> _Input material_:
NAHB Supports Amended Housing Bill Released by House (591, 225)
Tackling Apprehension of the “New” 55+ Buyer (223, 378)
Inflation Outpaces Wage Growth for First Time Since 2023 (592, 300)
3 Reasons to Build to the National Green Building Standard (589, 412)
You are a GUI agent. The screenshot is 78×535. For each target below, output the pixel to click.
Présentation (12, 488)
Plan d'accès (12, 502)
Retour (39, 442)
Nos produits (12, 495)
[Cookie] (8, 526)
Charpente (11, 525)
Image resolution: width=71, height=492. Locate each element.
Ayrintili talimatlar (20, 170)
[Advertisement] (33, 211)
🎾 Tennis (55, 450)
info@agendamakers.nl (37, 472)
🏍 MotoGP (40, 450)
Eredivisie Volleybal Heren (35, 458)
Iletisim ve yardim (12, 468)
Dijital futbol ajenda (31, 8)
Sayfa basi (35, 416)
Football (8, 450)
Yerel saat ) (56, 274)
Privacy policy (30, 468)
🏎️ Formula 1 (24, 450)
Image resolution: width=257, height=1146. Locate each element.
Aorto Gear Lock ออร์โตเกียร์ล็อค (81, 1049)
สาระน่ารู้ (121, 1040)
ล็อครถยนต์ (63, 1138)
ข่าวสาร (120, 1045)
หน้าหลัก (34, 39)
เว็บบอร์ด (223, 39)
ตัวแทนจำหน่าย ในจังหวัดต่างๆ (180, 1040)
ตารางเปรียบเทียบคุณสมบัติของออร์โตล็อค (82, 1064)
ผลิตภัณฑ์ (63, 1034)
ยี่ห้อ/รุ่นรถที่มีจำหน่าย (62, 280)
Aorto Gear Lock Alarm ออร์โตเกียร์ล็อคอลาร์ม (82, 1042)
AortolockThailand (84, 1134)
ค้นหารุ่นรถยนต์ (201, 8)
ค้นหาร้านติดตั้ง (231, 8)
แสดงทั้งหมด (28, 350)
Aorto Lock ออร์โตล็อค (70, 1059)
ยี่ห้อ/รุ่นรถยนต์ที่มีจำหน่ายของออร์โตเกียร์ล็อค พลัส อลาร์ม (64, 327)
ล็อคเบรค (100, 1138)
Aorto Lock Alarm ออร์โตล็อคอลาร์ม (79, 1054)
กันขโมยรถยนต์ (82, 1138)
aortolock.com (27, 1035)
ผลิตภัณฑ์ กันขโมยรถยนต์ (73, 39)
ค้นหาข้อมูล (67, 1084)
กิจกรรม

> _Goal_:
Return all of the data above as a JSON list of strings, one string per line, skipping any blank lines.

> _Result of the exercise_:
[
  "NAHB Supports Amended Housing Bill Released by House (591, 225)",
  "Tackling Apprehension of the “New” 55+ Buyer (223, 378)",
  "Inflation Outpaces Wage Growth for First Time Since 2023 (592, 300)",
  "3 Reasons to Build to the National Green Building Standard (589, 412)",
  "You are a GUI agent. The screenshot is 78×535. For each target below, output the pixel to click.",
  "Présentation (12, 488)",
  "Plan d'accès (12, 502)",
  "Retour (39, 442)",
  "Nos produits (12, 495)",
  "[Cookie] (8, 526)",
  "Charpente (11, 525)",
  "Image resolution: width=71, height=492. Locate each element.",
  "Ayrintili talimatlar (20, 170)",
  "[Advertisement] (33, 211)",
  "🎾 Tennis (55, 450)",
  "info@agendamakers.nl (37, 472)",
  "🏍 MotoGP (40, 450)",
  "Eredivisie Volleybal Heren (35, 458)",
  "Iletisim ve yardim (12, 468)",
  "Dijital futbol ajenda (31, 8)",
  "Sayfa basi (35, 416)",
  "Football (8, 450)",
  "Yerel saat ) (56, 274)",
  "Privacy policy (30, 468)",
  "🏎️ Formula 1 (24, 450)",
  "Image resolution: width=257, height=1146. Locate each element.",
  "Aorto Gear Lock ออร์โตเกียร์ล็อค (81, 1049)",
  "สาระน่ารู้ (121, 1040)",
  "ล็อครถยนต์ (63, 1138)",
  "ข่าวสาร (120, 1045)",
  "หน้าหลัก (34, 39)",
  "เว็บบอร์ด (223, 39)",
  "ตัวแทนจำหน่าย ในจังหวัดต่างๆ (180, 1040)",
  "ตารางเปรียบเทียบคุณสมบัติของออร์โตล็อค (82, 1064)",
  "ผลิตภัณฑ์ (63, 1034)",
  "ยี่ห้อ/รุ่นรถที่มีจำหน่าย (62, 280)",
  "Aorto Gear Lock Alarm ออร์โตเกียร์ล็อคอลาร์ม (82, 1042)",
  "AortolockThailand (84, 1134)",
  "ค้นหารุ่นรถยนต์ (201, 8)",
  "ค้นหาร้านติดตั้ง (231, 8)",
  "แสดงทั้งหมด (28, 350)",
  "Aorto Lock ออร์โตล็อค (70, 1059)",
  "ยี่ห้อ/รุ่นรถยนต์ที่มีจำหน่ายของออร์โตเกียร์ล็อค พลัส อลาร์ม (64, 327)",
  "ล็อคเบรค (100, 1138)",
  "Aorto Lock Alarm ออร์โตล็อคอลาร์ม (79, 1054)",
  "กันขโมยรถยนต์ (82, 1138)",
  "aortolock.com (27, 1035)",
  "ผลิตภัณฑ์ กันขโมยรถยนต์ (73, 39)",
  "ค้นหาข้อมูล (67, 1084)",
  "กิจกรรม"
]